Today, 10-year-old Shane's pain and reliance on medication have been dramatically reduced and he's bounding around like a puppy again, 18 months after receiving a single shot of an experimental gene-therapy invented by CU Boulder neuroscientist Linda Watkins

shane and taryn sargent (casey cass/cu boulder)

Thus far, the opioid-free, long-lasting immune modulator known as XT-150 has been tested in more than 40 Colorado dogs with impressive results and no adverse effects. With human clinical trials now underway in Australia and California, Watkins is hopeful the treatment could someday play a role in addressing the nation's chronic pain epidemic.

"I'm hoping the impact on pets, their guardians and people with chronic pain could be significant," said Watkins, who has worked more than 30 years to bring her idea to fruition. "It's been a long time coming."

The Role of Glial Cells

Watkins' journey began in the 1980s when, as a new hire in the department of psychology and neuroscience, she began to rock the boat in the field of pain research.

Conventional wisdom held that neurons were the key messengers for pain, so most medications targeted them. But Watkins proposed that then-little-understood cells called "glial cells" might be a culprit in chronic pain. Glial cells are immune cells in the brain and spinal cord that make people ache when they're sick. Most of the time, that function protects us. 

Watkins proposed that in the case of chronic pain, which can sometimes persist long after the initial injury has healed, that ancient survival circuitry somehow gets stuck in overdrive. She was greeted with skepticism.

"The whole field was like 'what on Earth is she talking about?'"

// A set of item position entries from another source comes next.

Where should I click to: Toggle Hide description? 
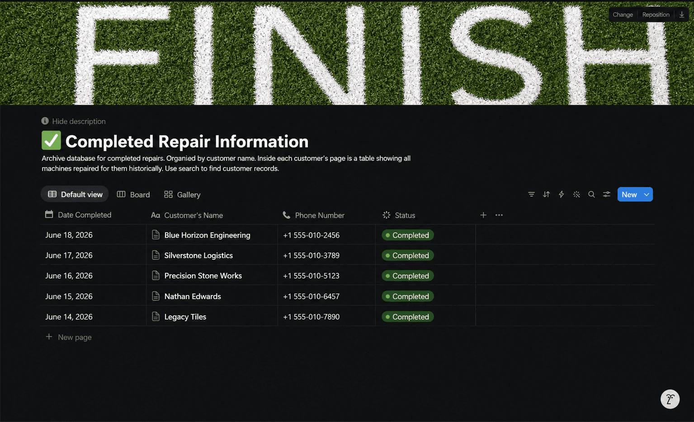coord(74,121)
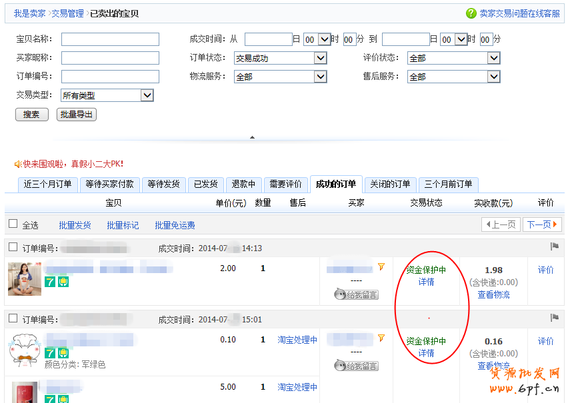Check the 全选 select-all checkbox
The height and width of the screenshot is (403, 566).
point(13,224)
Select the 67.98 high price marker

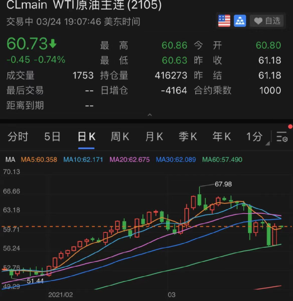pos(223,184)
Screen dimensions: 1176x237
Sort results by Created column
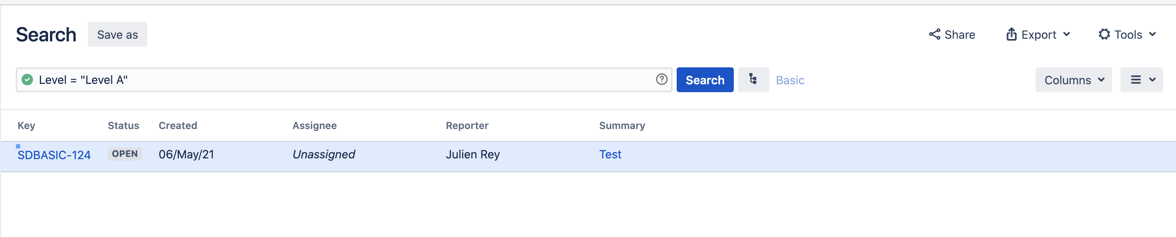[x=178, y=125]
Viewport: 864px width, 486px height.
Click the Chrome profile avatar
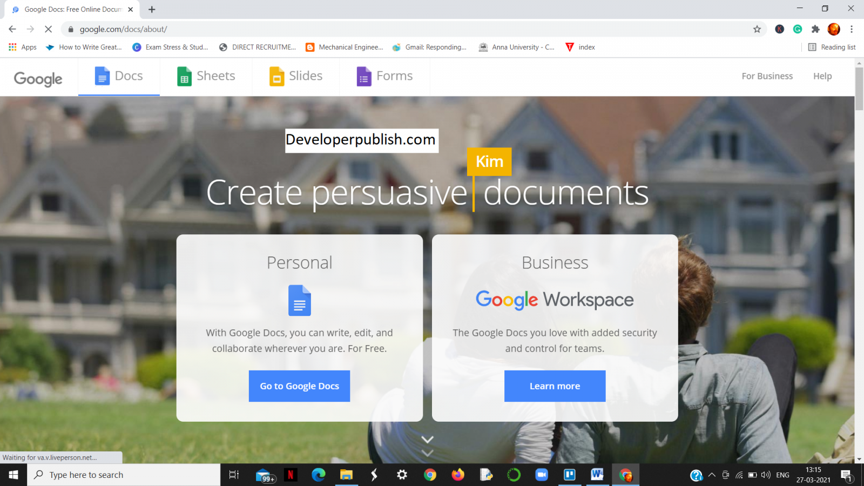coord(834,29)
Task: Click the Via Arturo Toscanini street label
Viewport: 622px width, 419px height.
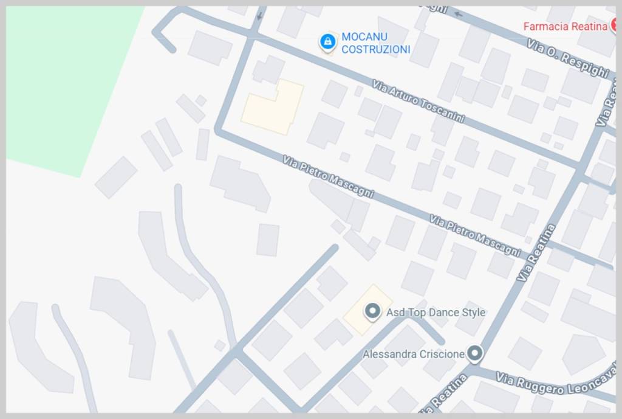Action: 418,101
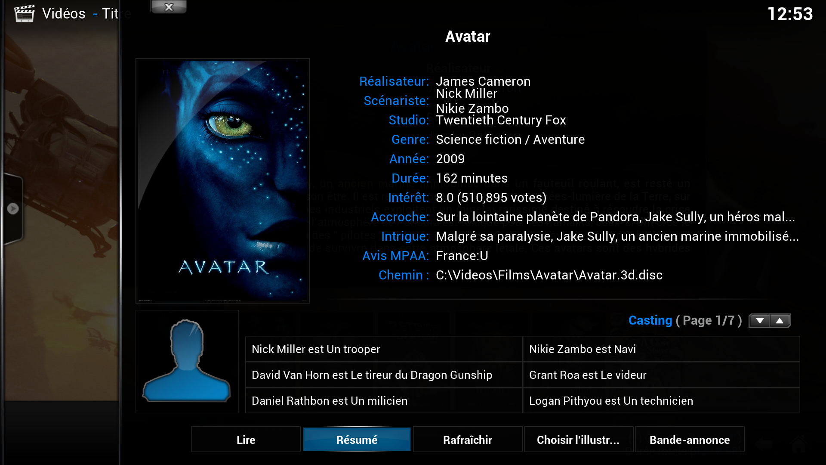Select the Résumé button
826x465 pixels.
coord(357,440)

She and her students hunkered down in the lab nonetheless, ultimately discovering that activated glial cells produce specific inflammatory compounds which drive pain. They also learned that, after the initial sickness or injury fades, the cells typically produce a compound called Interleukin 10 (IL-10) to dampen the process they started.

"IL-10 is Mother Nature's anti-inflammatory," she explains. "But in the onslaught of multiple inflammatory compounds in chronic pain, IL-10's dampening cannot keep pace."

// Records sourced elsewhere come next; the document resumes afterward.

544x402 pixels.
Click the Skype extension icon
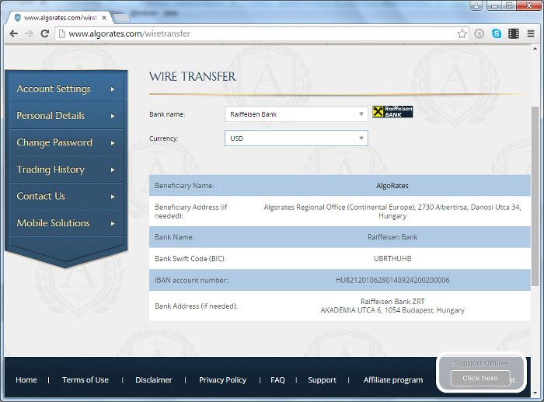pyautogui.click(x=497, y=33)
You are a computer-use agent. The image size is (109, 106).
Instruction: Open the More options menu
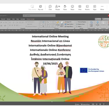click(x=102, y=8)

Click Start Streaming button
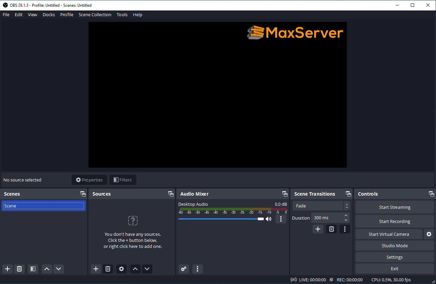click(394, 207)
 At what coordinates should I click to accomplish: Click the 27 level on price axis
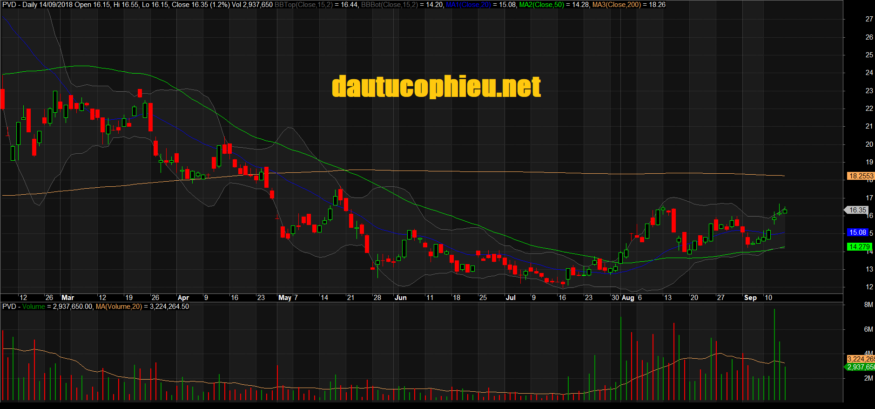[x=869, y=19]
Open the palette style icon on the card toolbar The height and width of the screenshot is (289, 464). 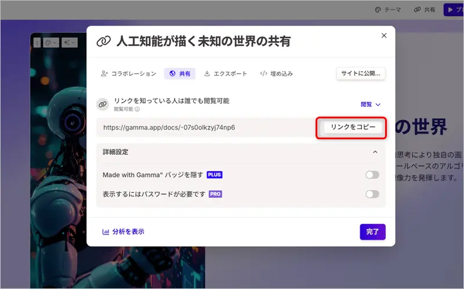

Over the years, she and her team experimented with a host of different strategies to boost IL-10. They persisted and, in 2009, Watkins co-founded Xalud Therapeutics. Their flagship technology is an injection, either into the fluid-filled space around the spinal cord or the site of an inflamed joint, that delivers circles of DNA in a sugar/saline solution to cells, instructing them to ramp up IL-10 production.

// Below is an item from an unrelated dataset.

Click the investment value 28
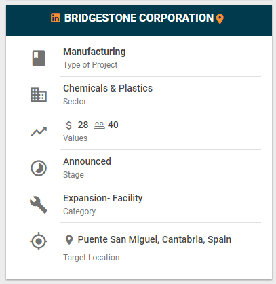click(83, 125)
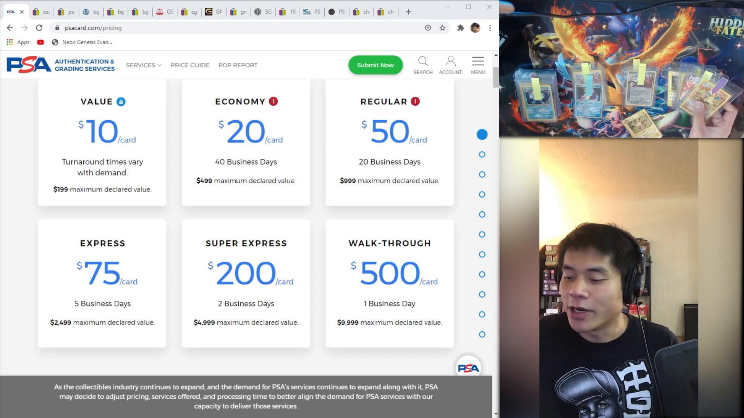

With financial help from the National Institute of Neurological Disorders and Stroke, the MayDay Fund and CU's Technology Transfer Office – which has provided intellectual property support, assistance with licensing agreements, and help obtaining a $100,000 research grant in 2018 – Watkins is edging closer to bringing her idea to clinical practice.

She has teamed up with veterinary chronic pain specialist Rob Landry, owner of the Colorado Center for Animal Pain Management in Westminster, to launch the IL-10 research study in dogs.

Their results have not been published yet. But thus far, the researchers say, the results look highly promising.

"They're happier, more engaged, more active and they're playing again," said Landry, as he knelt down to scratch Shane's belly after giving him a clean bill of health.

With Shane able to accompany her on her walks again, Sargent has also seen her quality of life improve. Her seizures, which increased in frequency when Shane was injured, have subsided again.

linda watkins with shane (casey cass/cu boulder)

Human Studies Underway

Because the treatment is so localized and prompts the body's own pain-killing response, it lacks the myriad side effects associated with opioids – including constipation and dependency – and it can last for many months after a single injection.

Ultimately, that could make it an attractive option for people with neuropathic pain or arthritis, Watkins says.

This summer, Xalud Therapeutics launched the first human study in Australia, to test the safety, tolerability and efficacy of the compound. Another one-year clinical trial of 32 patients with osteoarthritis of the knee is now underway in Napa, California.

More research is necessary in both pets and people, Watkins stresses. But she's hopeful.

"If all goes well, this could be a game-changer."